Measuring latitudes with the sun
The ancients have of course much observed the sun, its cycles and remarkable points in the sky, mostly at noon when the sun is, by definition, at its daily highest point, called ‘zenith’.
What is of interest to us here is to find the latitude of a given location (see also the section on Ptolemy).
Let’s consider the earth’s yearly track around the sun on an ellipse. The earth also rotates on itself. The axis of the earth is inclined on the plane of its orbit around the sun with an angle of around 23° 26’ and this orientation is constant during one revolution around the sun. Consequently, during one half of the year the northern hemisphere is more inclined to the sun than the southern hemisphere, with a maximum on June 21st. During the other half of the year the southern hemisphere is more inclined to the sun than the northern hemisphere, with a maximum on December 22nd. These maxima are called solstices. On these dates, the sun at noon is at its highest above the horizon on June 21st and at its lowest on December 22nd (in the northern hemisphere).
At these two solstices, the Sun at noon is, by definition, vertical above the Tropic of Cancer (around June 21st) and vertical above the Tropic of Capricorn (around December 22nd). The ancients said that “there is no shade at noon”; today we say that the sun is at its zenith. Between these two dates, the sun at noon is vertical above the equator on two days called equinoxes (around March 21st and September 23rd); we say that the declination of the sun is nil on these two dates. The sun at noon is in fact every day vertical of a point located between both tropics, and this happens twice a year for every location. E.g. the sun is vertical of a point located at 17° of latitude 45 days before and 45 days after the solstice and this fits Plini’s description of Ptolemais Theron (now called Agig located at 18.18° of latitude north, Plini the Elder, Natural History, 6, 34).
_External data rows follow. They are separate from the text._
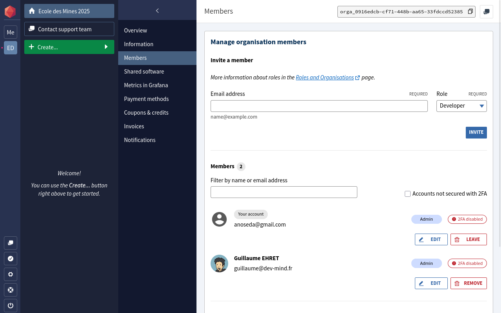This screenshot has width=501, height=313.
Task: Switch to the Me personal space
Action: coord(11,32)
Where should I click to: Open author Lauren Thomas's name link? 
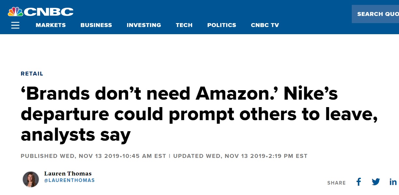(68, 174)
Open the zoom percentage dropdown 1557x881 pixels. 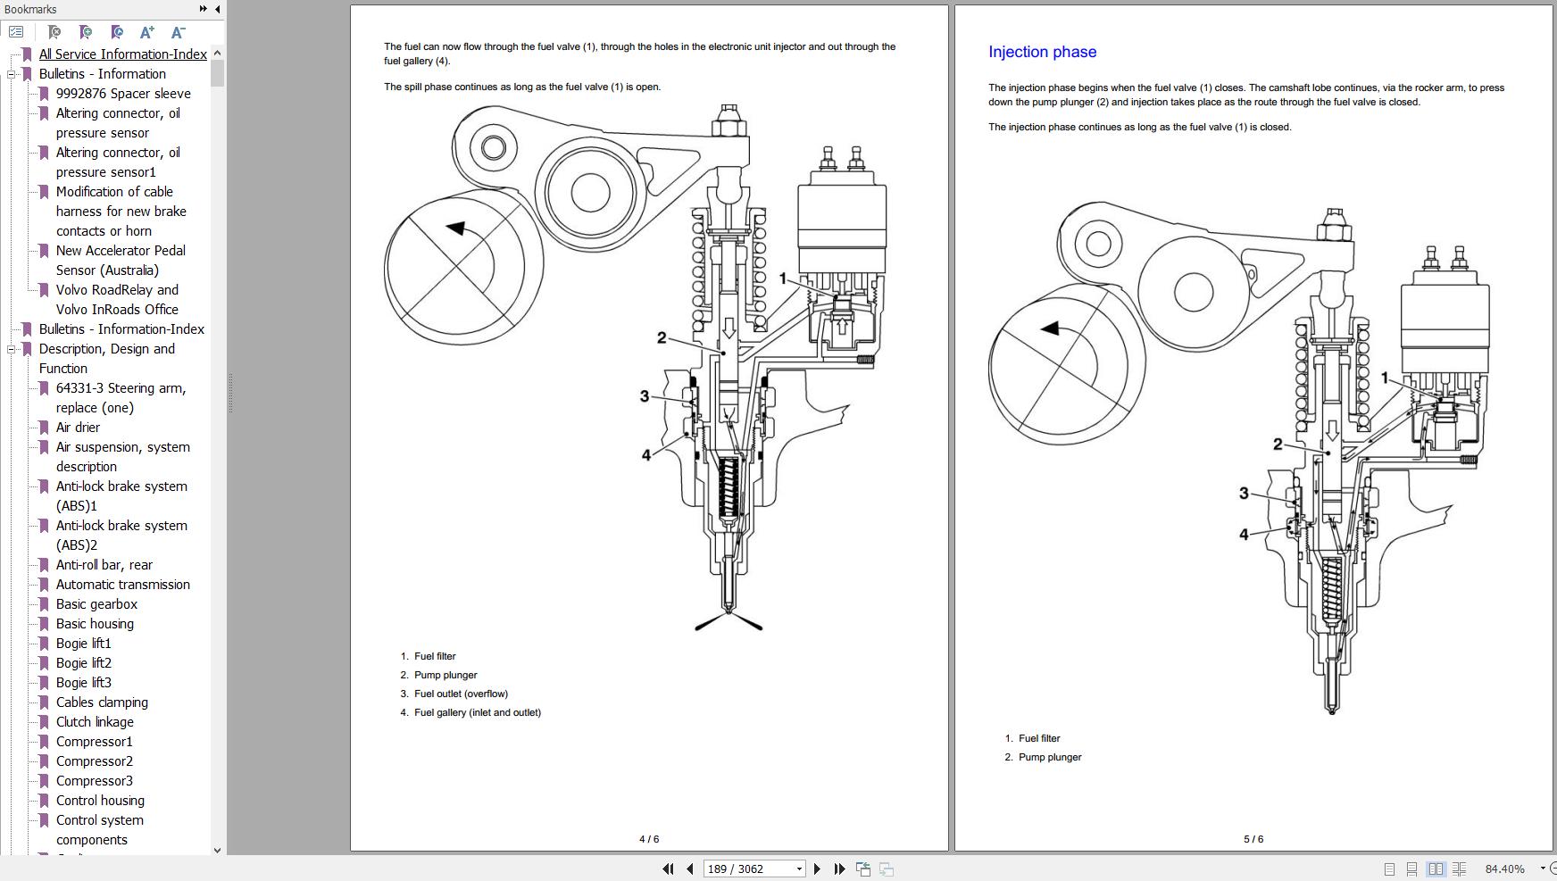(x=1544, y=868)
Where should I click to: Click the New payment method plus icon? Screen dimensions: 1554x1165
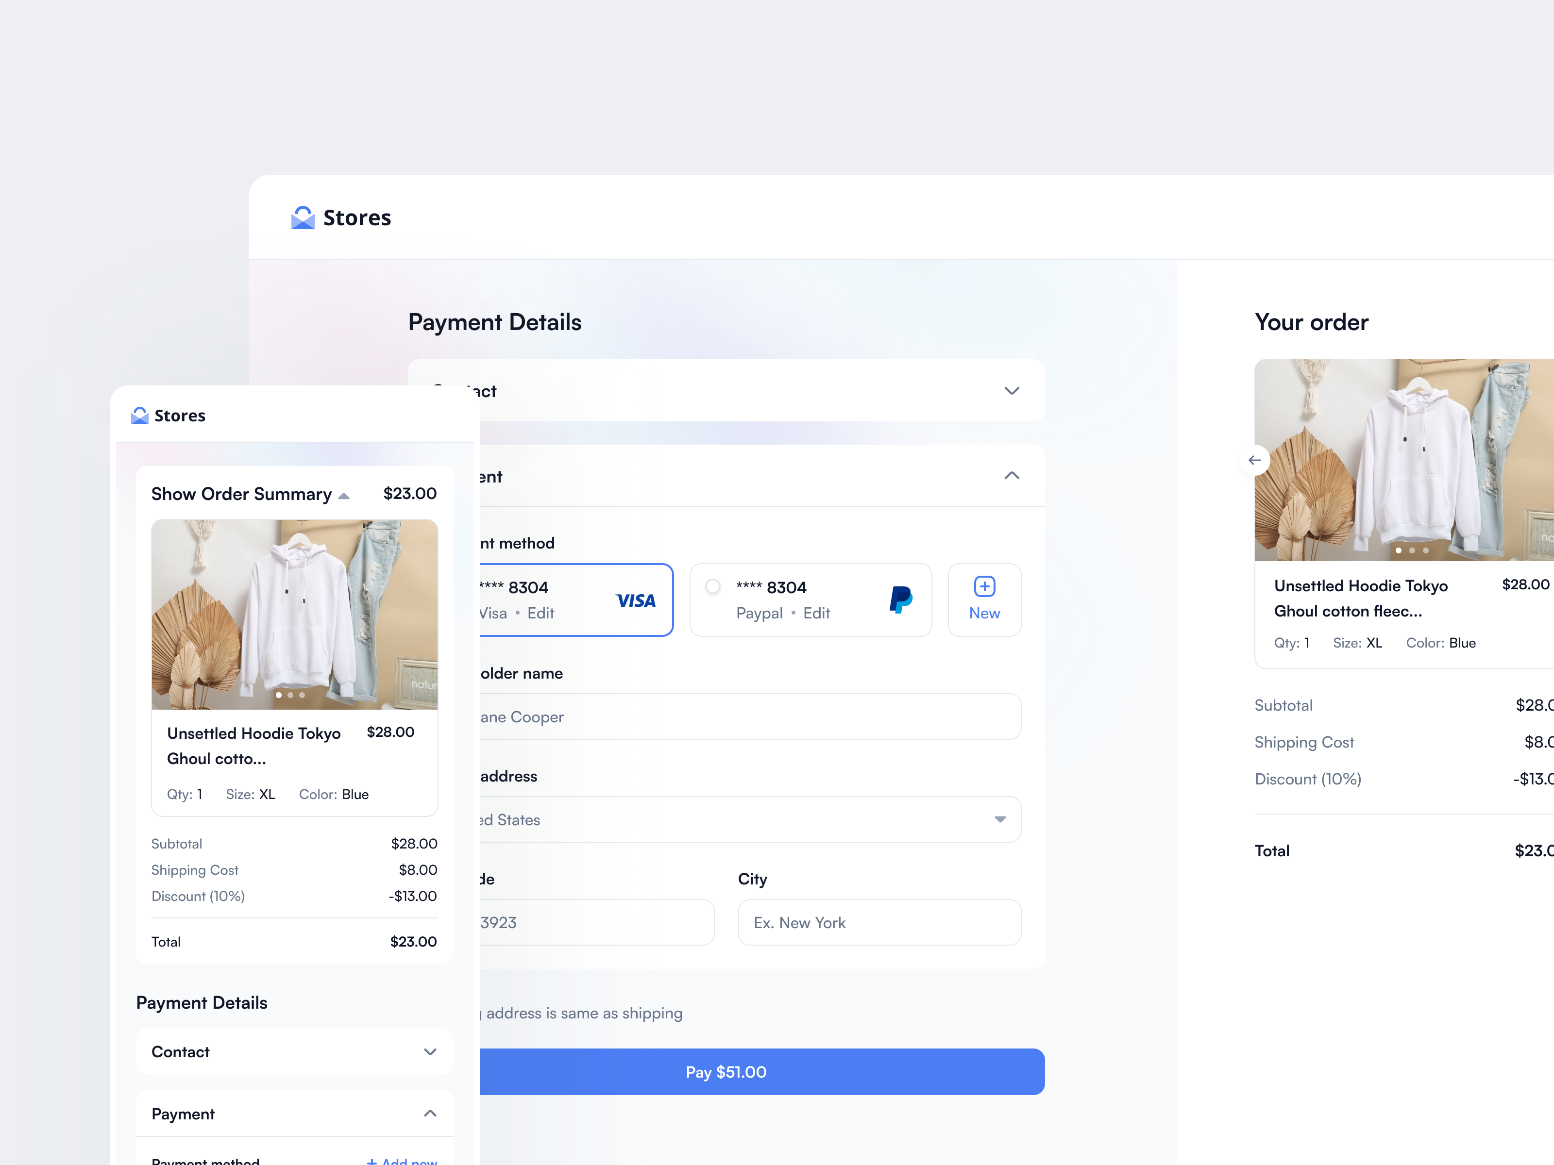click(984, 586)
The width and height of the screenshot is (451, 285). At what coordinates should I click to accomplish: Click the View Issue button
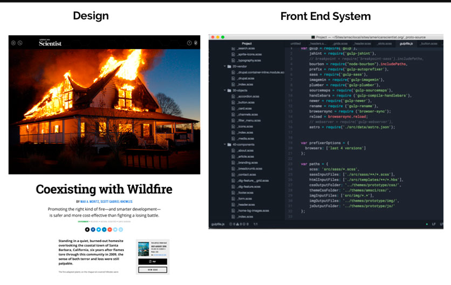coord(152,269)
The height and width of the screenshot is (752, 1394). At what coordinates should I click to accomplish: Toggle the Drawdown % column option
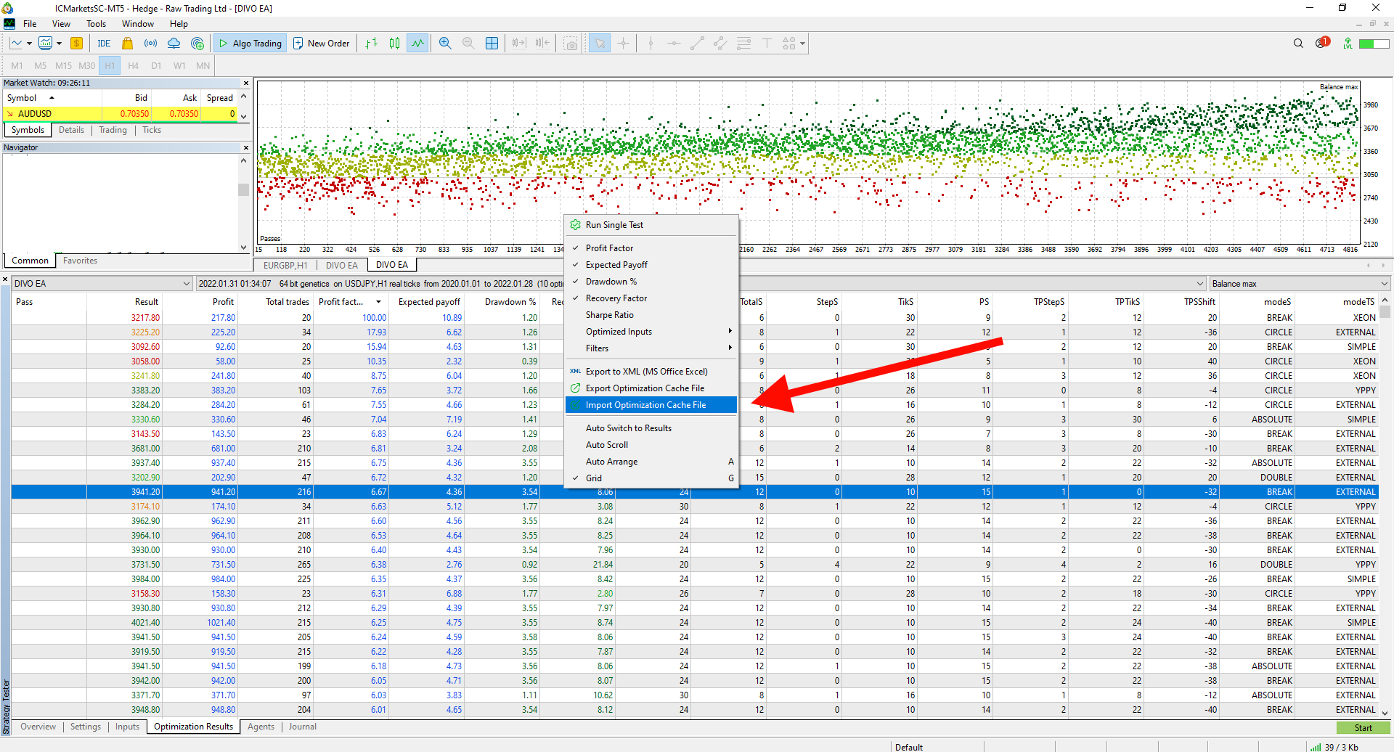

If one measures the angle H of the sun on the horizon at an equinox (when the sun at noon is above the equator), one in fact measures the complement of the latitude, thus:
Latitude phi = 90° – H measured
Measuring latitudes with Polaris
Another method is to measure the height of Polaris above the horizon. A similar exercise as measuring the latitude with the sun shows that:
Latitude phi = H measured
The precession of the equinoxes shifts the celestial system by around 50 seconds of arc per year (or 28° in 2000 years). This variation is due to a slow conical movement of the rotation axis of the earth (one full turn in 25 800 years). This means that the earth’s axis does not always point to the same location in the sky. In other words, todays ‘north star’ has not always been on the earth’s axis.
In fact, today’s north star, Polaris, is at less than 1° of the earth’s axis, but ancient astronomers had no bright north star available.
Ancient seafarers looked for “Cynosura” (Lesser Bear or Ursa Minor) to find the north at night (see Lucan, La Pharsale, Book 8) and looked for the sun at zenith for the south in daytime. Cynosura, being close to the earth’s axis, moves little during the night and is therefore quite convenient as a landmark in the night sky.
However, this is not very accurate navigation: if you are sailing at 45° latitude (e.g. somewhere between the Danube estuary and Crimea) and heading north, Cynosura will be at 45° above the horizon. Seen from the position of the helmsman on board, near the stern, he will see Cynosura behind the mast of his ship, around halfway the mast height. When moving further north, increasing his latitude, Cynosura will appear higher above the horizon and higher behind the mast. If he is sailing eastbound, he will keep Cynosura to his left, on the ‘port side’ of his ship, like Odysseus after leaving Calypso’s island:
“he sat and guided his raft skilfully with the steering-oar, nor did sleep fall upon his eyelids, as he watched the Pleiads, and late-setting Bootes, and the Bear, which men also call the Wain, which ever circles where it is and watches Orion, and alone has no part in the baths of Ocean. For this star Calypso, the beautiful goddess, had bidden him to keep on the left hand as he sailed over the sea.” (Homer, Odyssey, 5, 270).
Information accessible to non-specialists in astronomy is available in textbooks on sundials (e.g. by Denis Savoie, 2003, ed. Belin, France) and, of course, on Wikipedia.
See also Journès & Georgelin, 2000, “Pythéas, explorateur et astronome”, ed. Nerthes, Ollioules, France, for fascinating explanations on Pytheas’ astronomy.
Danny Lee Davis, 2009, “Commercial Navigation in the Greek and Roman World”, PhD thesis, University of Texas, Austin, (359 p).